■ Task details
Give the material starting at the line containing "The width and" and ending at the line containing "(x=241, y=461)" as a two-column CSV with the headers text and answer. Put the text in one quoted field and its answer in the other, replace line breaks with spaces, and leave out the pictures.

■ Input rows
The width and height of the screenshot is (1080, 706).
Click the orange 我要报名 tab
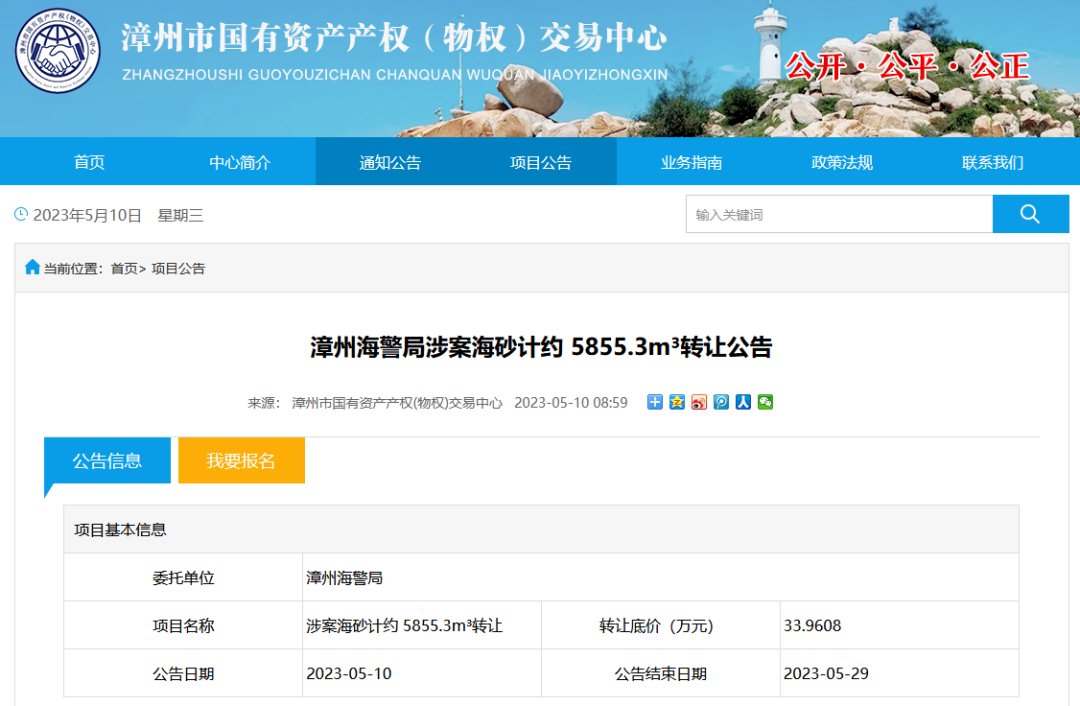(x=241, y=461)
---
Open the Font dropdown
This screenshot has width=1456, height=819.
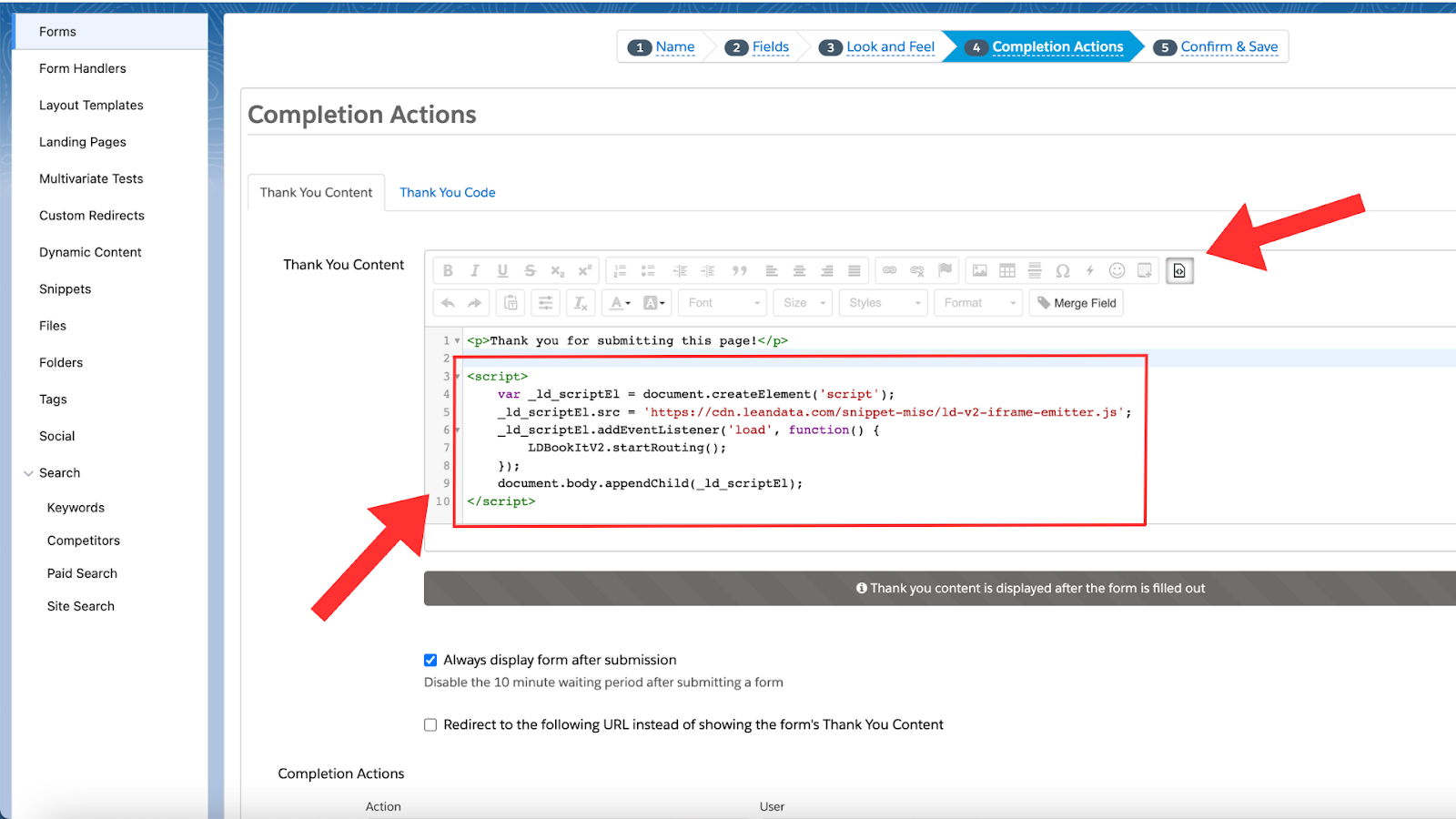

■ Response for this exercise
text,answer
"The width and height of the screenshot is (1080, 706). Click the orange 我要报名 tab","(x=241, y=461)"